Transcribe the passage on generosity word for word, from "It’s easy to" to "those around us.".

Segment Start: Passage to read

To become more generous, to develop the virtue of generosity, requires a deep understanding of this. It also requires us to recognise how much of what we have and what we are is, in itself, a gift. There never has been, and never will be, such a thing as a ‘self-made’ person. Children naturally grasp this, since their lives are irreducibly dependent. The nauseating evil we were made aware of in the news last week, the abject horror of the circumstances in which six-year-old Arthur Labinjo-Hughes died, is the darkest of demonstrations of this truth.

What is obvious for children is less obvious, but no less true, of adults. The poet John Donne said it best (albeit without an awareness of our sensitivity to gender-exclusive language) when he wrote that ‘No man is an island, / Entire of itself…’ We all exist in a complex network of dependencies in which the generosity of others is essential to our wellbeing.

It’s easy to sentimentalise the generosity of St Nicholas, but I don’t read the great Bishop’s character in that way. True generosity of spirit and of life requires a clear perception of our own dependence alongside our need of others’ kindness to continue to live.

So this weekend, when we celebrate Nicholas and his kindness, my prayer is that we may all have our eyes opened to the infinite ways in which our own lives have benefited from the generosity of God, of our families, of our friends, and of strangers. I pray, too, that we may be made more generous in our own turn, not just with out material wealth, but in our spirits also, judging less harshly and listening more patiently to those around us.

Segment End: Passage to read
Segment Start: Supplied records

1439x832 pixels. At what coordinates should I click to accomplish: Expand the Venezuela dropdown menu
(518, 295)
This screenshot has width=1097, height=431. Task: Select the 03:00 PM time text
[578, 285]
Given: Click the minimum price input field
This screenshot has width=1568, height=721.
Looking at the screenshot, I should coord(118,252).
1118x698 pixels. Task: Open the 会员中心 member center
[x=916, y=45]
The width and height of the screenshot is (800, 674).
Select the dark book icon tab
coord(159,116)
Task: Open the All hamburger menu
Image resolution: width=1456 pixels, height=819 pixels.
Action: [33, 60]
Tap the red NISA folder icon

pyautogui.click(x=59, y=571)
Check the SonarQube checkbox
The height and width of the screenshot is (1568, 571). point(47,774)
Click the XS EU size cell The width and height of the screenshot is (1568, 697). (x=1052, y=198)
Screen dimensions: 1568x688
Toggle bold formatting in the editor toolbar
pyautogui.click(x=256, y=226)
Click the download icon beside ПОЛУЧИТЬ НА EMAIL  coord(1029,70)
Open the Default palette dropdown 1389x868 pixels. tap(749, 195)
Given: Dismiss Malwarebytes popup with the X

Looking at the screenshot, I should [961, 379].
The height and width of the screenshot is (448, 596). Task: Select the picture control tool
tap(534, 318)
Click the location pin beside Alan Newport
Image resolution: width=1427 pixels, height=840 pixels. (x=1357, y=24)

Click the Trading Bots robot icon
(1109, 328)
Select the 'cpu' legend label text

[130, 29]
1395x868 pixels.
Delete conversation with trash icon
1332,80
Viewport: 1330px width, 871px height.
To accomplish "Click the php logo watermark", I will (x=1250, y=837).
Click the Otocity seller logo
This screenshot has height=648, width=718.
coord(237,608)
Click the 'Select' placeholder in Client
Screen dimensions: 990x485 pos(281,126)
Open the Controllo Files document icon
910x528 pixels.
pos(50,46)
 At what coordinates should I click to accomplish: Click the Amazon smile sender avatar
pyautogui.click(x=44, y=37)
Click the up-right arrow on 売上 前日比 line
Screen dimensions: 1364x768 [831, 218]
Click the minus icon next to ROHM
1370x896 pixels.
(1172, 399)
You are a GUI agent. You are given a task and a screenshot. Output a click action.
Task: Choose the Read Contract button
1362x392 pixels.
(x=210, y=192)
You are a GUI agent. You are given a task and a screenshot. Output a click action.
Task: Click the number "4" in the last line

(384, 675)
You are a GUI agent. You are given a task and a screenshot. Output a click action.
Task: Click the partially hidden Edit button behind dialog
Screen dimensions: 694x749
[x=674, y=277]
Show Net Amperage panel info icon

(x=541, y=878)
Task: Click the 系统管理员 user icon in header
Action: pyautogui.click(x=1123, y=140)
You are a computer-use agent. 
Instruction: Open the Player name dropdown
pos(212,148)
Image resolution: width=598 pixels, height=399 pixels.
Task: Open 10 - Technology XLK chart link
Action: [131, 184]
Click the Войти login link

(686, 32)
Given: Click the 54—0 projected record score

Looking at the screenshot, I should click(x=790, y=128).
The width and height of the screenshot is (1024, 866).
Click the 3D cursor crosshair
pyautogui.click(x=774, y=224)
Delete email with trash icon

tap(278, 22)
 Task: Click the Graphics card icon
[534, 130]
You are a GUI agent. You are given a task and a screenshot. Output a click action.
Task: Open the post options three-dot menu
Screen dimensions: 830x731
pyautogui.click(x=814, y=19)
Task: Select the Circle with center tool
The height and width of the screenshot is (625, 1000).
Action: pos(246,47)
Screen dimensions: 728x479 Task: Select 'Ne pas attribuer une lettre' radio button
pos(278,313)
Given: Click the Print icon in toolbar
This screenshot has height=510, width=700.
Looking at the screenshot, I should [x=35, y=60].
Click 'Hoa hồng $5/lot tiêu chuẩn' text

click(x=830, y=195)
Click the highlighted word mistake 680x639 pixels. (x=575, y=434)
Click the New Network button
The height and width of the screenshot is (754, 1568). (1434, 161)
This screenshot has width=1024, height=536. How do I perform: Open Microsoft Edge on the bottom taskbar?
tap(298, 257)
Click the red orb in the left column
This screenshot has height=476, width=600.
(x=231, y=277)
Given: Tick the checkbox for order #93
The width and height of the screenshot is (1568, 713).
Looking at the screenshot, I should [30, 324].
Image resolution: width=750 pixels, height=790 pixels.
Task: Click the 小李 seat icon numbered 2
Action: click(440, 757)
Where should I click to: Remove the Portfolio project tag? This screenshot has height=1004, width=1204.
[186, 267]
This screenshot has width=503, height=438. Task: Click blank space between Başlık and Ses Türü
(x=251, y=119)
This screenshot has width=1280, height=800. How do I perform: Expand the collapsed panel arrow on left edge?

Segment End: Supplied records

Solution to this task:
It’s easy to sentimentalise the generosity of St Nicholas, but I don’t read the great Bishop’s character in that way. True generosity of spirit and of life requires a clear perception of our own dependence alongside our need of others’ kindness to continue to live.

So this weekend, when we celebrate Nicholas and his kindness, my prayer is that we may all have our eyes opened to the infinite ways in which our own lives have benefited from the generosity of God, of our families, of our friends, and of strangers. I pray, too, that we may be made more generous in our own turn, not just with out material wealth, but in our spirits also, judging less harshly and listening more patiently to those around us.